Le 17 novembre, la France entière avait les yeux rivés sur Baïkonour, au Kazakhstan, où l’astronaute Thomas Pesquet décollait à bord d’un Soyouz pour la Station spatiale internationale. Le même jour, pourtant, un autre événement cosmique s’est joué à des dizaines de milliers de kilomètres dans un relatif anonymat. À Kourou précisément, en Guyane, où une fusée Ariane 5 a placé en orbite quatre nouveaux satellites Galileo. Un largage à 23 000 kilomètres d’altitude qui vient compléter la « constellation Galileo » – désormais quinze satellites – et devrait permettre, pour la première fois, de rendre opérationnel ce fameux système de géolocalisation européen.

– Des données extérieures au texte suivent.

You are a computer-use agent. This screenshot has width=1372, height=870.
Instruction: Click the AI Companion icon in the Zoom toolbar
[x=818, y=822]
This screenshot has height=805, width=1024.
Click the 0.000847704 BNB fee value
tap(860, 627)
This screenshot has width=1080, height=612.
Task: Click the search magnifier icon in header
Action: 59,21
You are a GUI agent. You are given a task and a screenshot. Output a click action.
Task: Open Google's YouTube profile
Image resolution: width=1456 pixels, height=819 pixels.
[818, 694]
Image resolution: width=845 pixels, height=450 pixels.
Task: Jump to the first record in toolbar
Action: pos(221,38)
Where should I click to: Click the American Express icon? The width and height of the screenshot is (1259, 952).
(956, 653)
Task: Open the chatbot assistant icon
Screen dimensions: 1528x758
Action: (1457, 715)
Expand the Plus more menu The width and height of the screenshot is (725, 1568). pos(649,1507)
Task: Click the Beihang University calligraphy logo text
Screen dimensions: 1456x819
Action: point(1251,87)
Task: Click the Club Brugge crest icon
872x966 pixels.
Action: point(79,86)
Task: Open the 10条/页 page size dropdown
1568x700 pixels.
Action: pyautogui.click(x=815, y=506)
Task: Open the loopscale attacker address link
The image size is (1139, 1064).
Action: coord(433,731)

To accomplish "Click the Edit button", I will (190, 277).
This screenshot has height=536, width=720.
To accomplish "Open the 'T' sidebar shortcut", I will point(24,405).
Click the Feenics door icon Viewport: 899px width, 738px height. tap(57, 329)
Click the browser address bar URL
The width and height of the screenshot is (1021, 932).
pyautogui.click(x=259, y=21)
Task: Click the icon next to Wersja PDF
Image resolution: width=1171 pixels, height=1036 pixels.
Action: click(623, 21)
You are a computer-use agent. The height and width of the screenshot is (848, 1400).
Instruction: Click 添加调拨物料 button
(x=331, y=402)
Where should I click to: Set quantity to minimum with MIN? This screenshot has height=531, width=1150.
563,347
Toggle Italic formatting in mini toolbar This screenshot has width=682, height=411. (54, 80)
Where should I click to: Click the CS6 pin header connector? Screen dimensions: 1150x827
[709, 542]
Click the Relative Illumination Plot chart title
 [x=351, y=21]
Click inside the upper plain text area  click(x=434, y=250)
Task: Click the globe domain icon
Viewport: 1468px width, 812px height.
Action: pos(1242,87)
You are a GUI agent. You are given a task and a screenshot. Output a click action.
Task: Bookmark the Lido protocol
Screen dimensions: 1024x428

Les premiers signaux sont attendus pour aujourd’hui. Et marqueront une étape cruciale de ce projet emblématique, lancé il y a dix-sept ans par l’Union européenne pour concurrencer le Global Positioning System (GPS) américain. Il était temps, diront certains, tant les enjeux de la navigation par satellite sont aujourd’hui devenus cruciaux. Et pas seulement pour entendre une voix numérisée vous répéter : « Tournez à gauche ! »

140 000 emplois à la clé

Les services utilisant notre position géographique ont envahi la vie quotidienne. Commander une pizza, retrouver sa voiture ou ses clés, analyser le parcours de son jogging... Les applications sur smartphones et tablettes, fondées sur la navigation par satellite, pullulent. Tout comme les « objets connectés » qui y ont recours. Que ce soit le collier qui surveille la santé de votre animal de compagnie, la balise qui vous dira où se trouve votre enfant retardataire, le capteur proposé aux personnes âgées et qui envoie un SOS en cas de chute, sans parler des futures voitures autonomes... La liste des usages est sans fin, du plus futile au plus sérieux. Et pèse d’ores et déjà très lourd dans l’économie. Selon le Cnes, l’agence spatiale française, quelque 10 % du PIB européen dépend aujourd’hui des systèmes de positionnement par satellites. D’ici à 2030, ce pourcentage pourrait grimper à environ 30 % et déboucher sur la création de 140 000 emplois.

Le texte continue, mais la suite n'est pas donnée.